Councilman Herb Wesson has called for the City of Los Angeles to launch a transitional public/private collaborative “New Deal” style jobs program – titled the People’s Bailout Los Angeles – designed to train and hire out-of-work Angelenos as community health workers and contact tracers in order to fill gaps in our inadequate health care system and provide meaningful employment to Angelenos who desperately need it during this economic recession.
In addition to the call to establish a jobs program in Los Angeles, Wesson, alongside Councilmembers Gil Cedillo and Marqueece Harris-Dawson, is also calling for the City to identify publicly-owned land that may be donated to a community land trust organization in each respective Council District, for the purpose of meeting the needs (affordable housing, recreational green space, community garden, economic development etc.) of neighborhoods across the community as identified by the residents of that area.

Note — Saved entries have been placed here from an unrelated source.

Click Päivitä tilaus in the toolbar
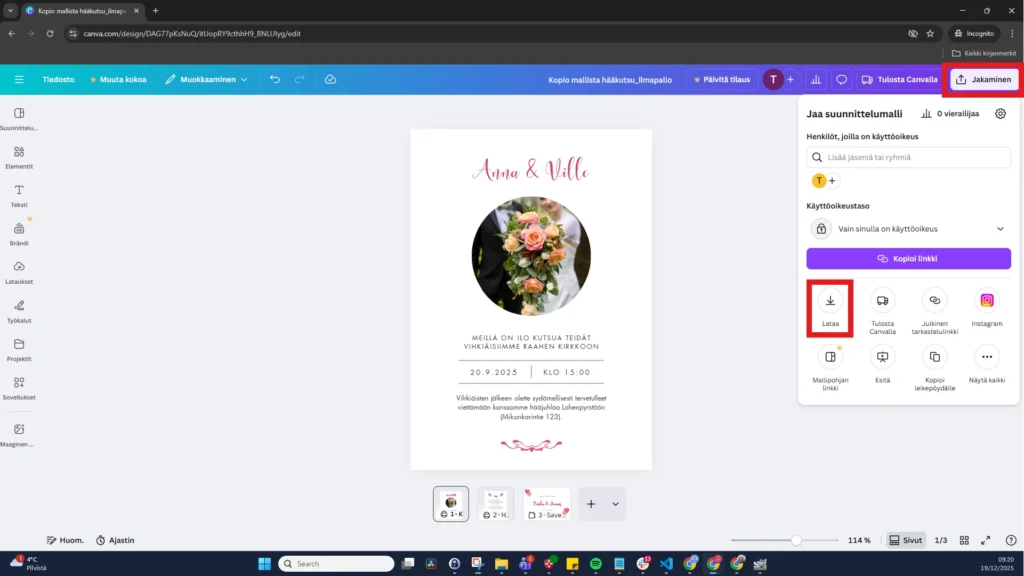The height and width of the screenshot is (576, 1024). coord(723,79)
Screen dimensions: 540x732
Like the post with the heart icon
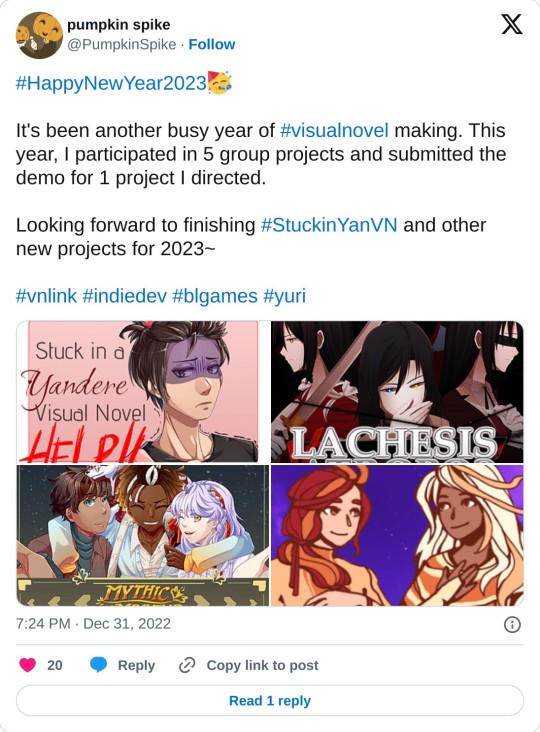pyautogui.click(x=28, y=665)
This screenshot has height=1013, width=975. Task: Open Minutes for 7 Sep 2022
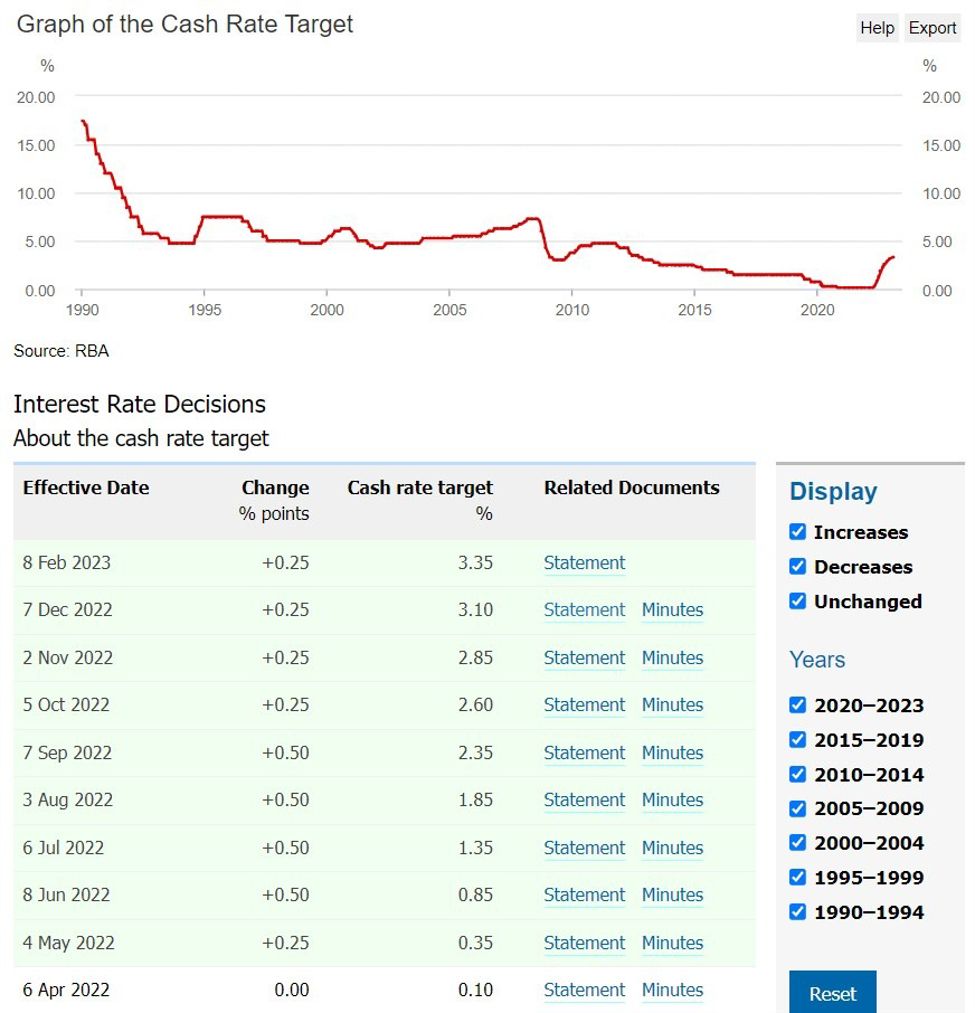point(672,753)
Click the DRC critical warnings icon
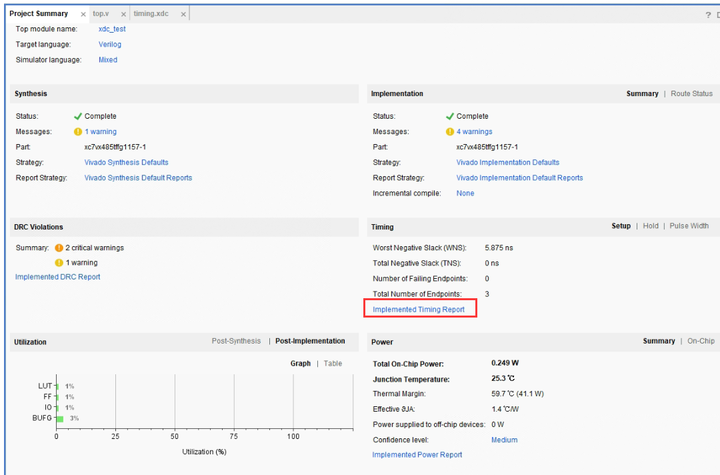 pos(59,247)
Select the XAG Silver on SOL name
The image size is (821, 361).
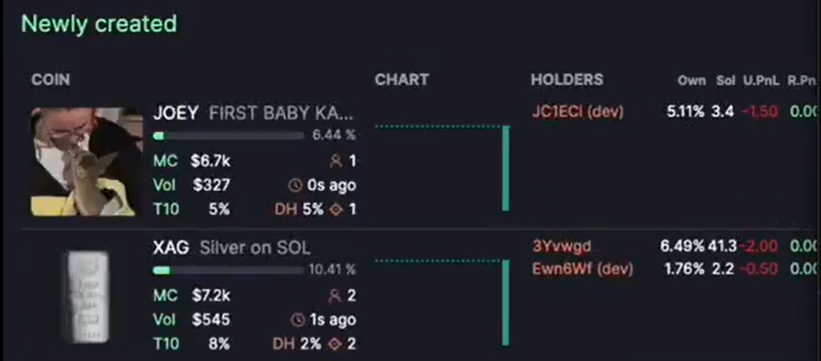(231, 248)
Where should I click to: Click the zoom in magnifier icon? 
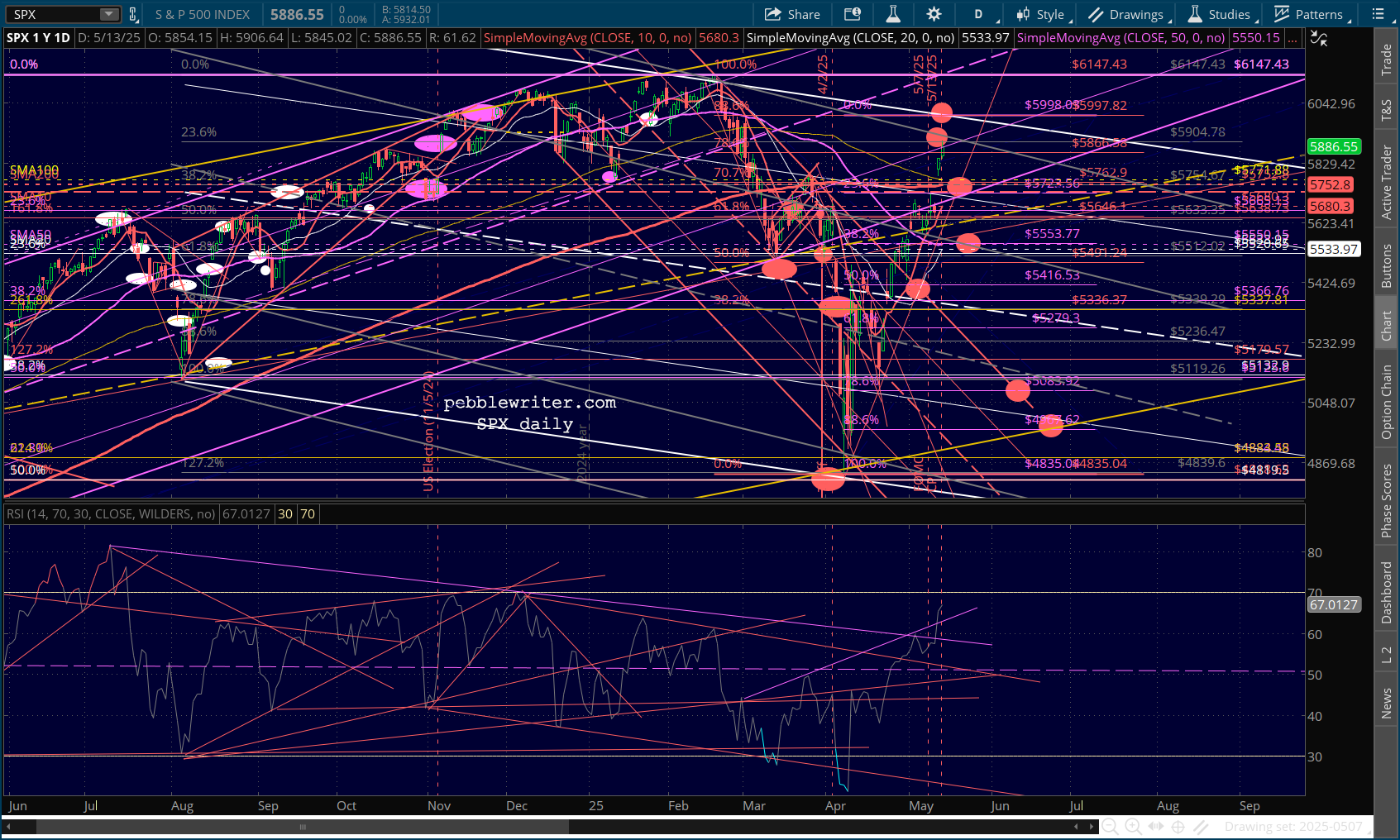coord(1133,826)
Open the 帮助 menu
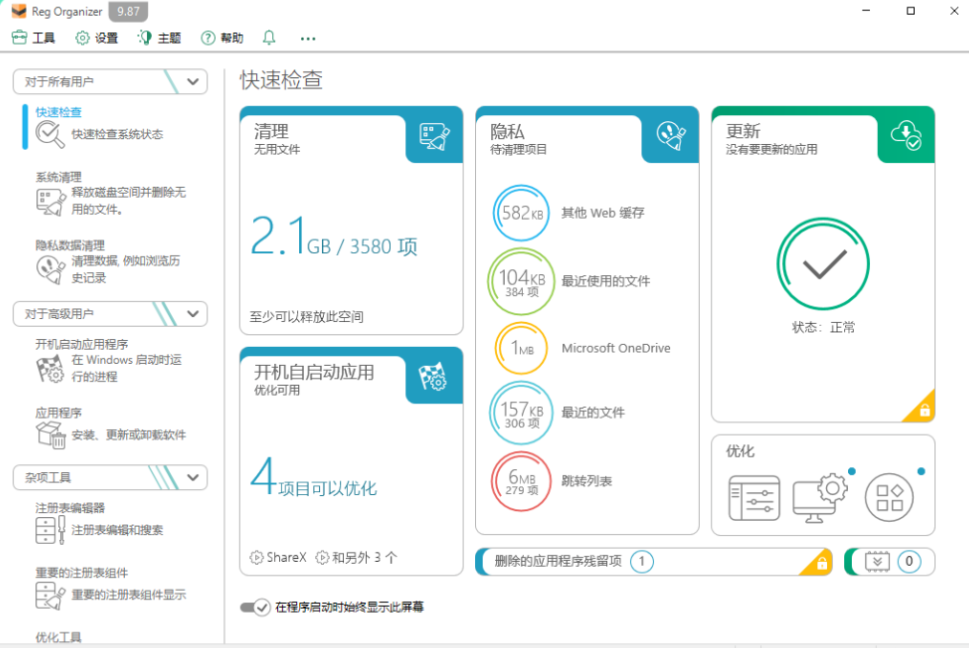969x648 pixels. (x=222, y=38)
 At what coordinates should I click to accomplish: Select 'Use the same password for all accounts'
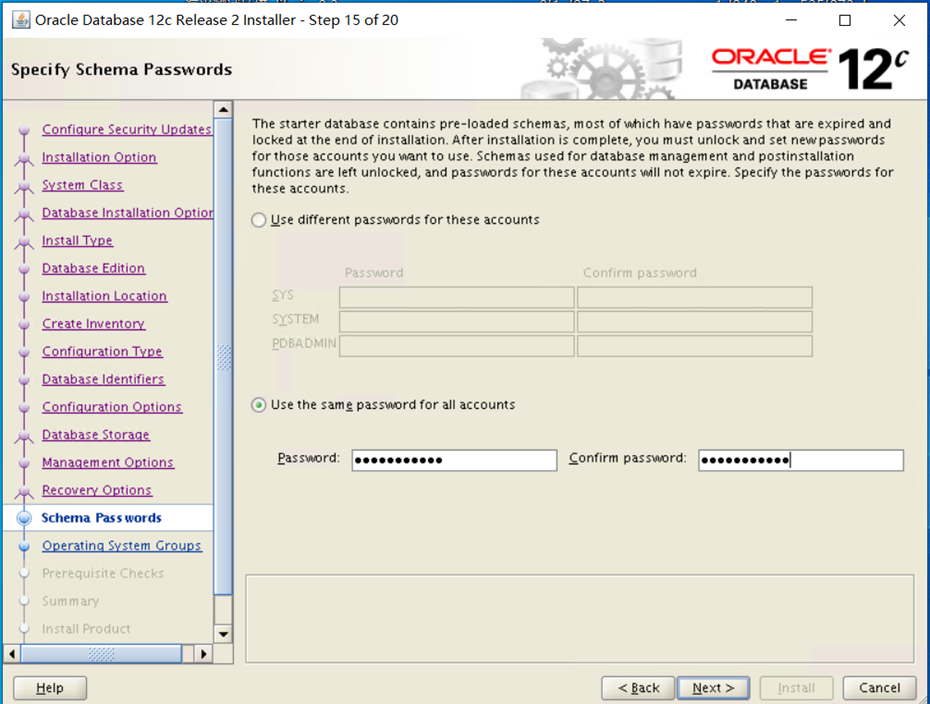260,405
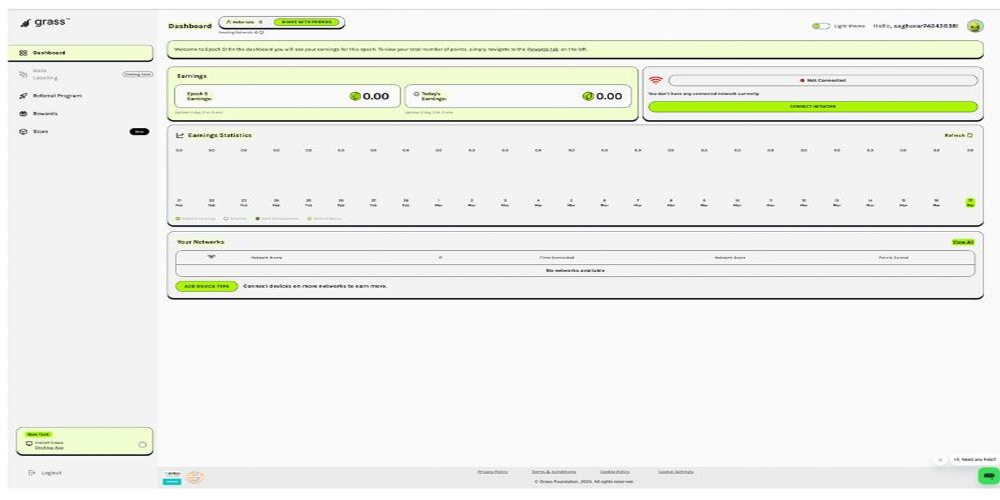Screen dimensions: 1000x500
Task: Click the Logout icon in the sidebar
Action: 32,473
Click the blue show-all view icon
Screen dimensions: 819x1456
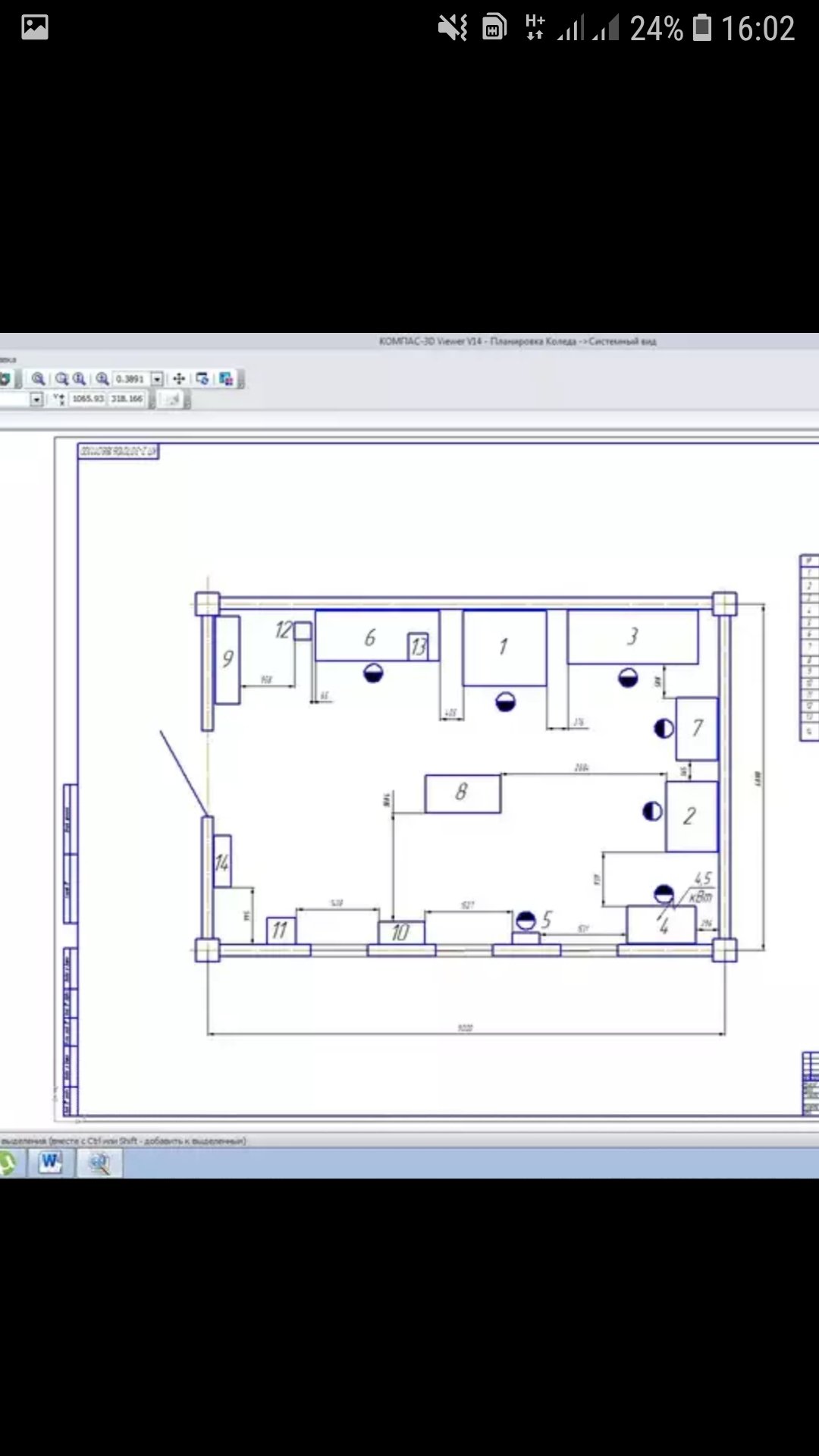226,378
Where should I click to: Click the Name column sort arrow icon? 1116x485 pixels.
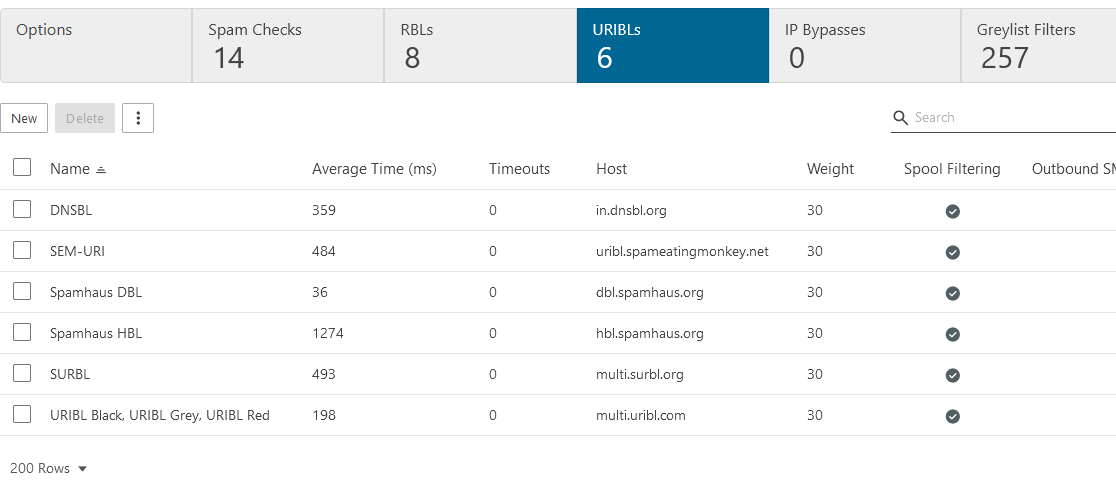[101, 170]
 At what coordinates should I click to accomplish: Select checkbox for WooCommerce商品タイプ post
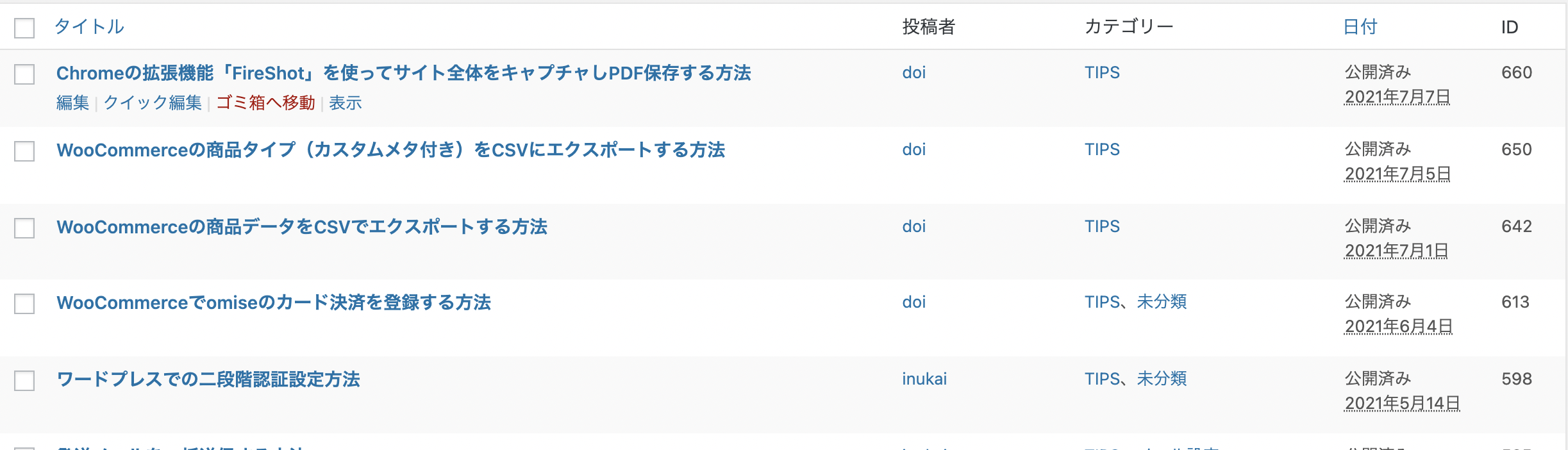tap(24, 151)
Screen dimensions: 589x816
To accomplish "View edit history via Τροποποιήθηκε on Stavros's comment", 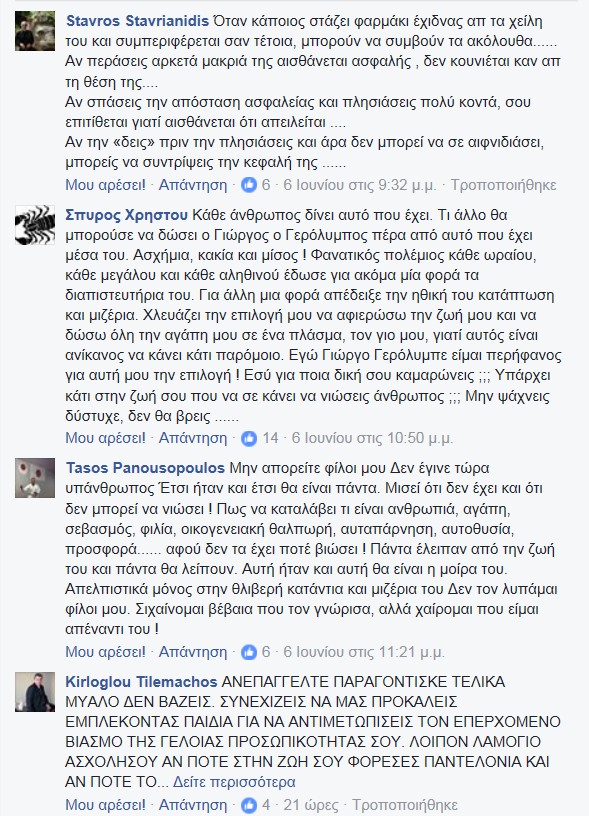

“We cannot restart our economy by simply “re-opening” our cities and businesses and assume that the economic inequalities that have been exacerbated by the COVID-19 pandemic will work themselves out without serious government intervention,” Wesson said. “With hundreds of millions of dollars in forthcoming stimulus money the City of Los Angeles should invest in the creation of a new public health workforce to help fight the COVID-19 pandemic and rescue the economy.”
Wesson envisions a community health worker serving as a liaison between the community and the health care, government, and social service systems. When an infectious disease like COVID-19 hits, community health workers on the front lines can have a life-saving impact, providing advocacy and support to civilians to help them improve their lifestyle and connect them with their proper healthcare options. Community health workers can also help track infection through contact tracing, set up video conferencing software for telemedicine appointments, check on high-risk patients with chronic conditions, transport food and supplies, and conduct outreach and education. According to Wesson, this work is vital in the communities that have been disproportionately affected by the COVID-19 pandemic.
“We must acknowledge and correct our past wrongs for us to heal and move together as one community – one city into the future,” Wesson said. “One way we can make progress in this endeavor and work to correct systemic and institutional racism is by developing opportunities for our communities to access generational wealth, one of the lingering effects of our history that has intentionally left African Americans, Indigenous people and the Latinx community on the outside looking in perpetuated poverty, unemployment, shorter lifespans, a lower quality of education and healthcare, and higher than average incarceration rates.”
The motions will now go to the newly established Ad Hoc Committee on COVID-19 relief for consideration.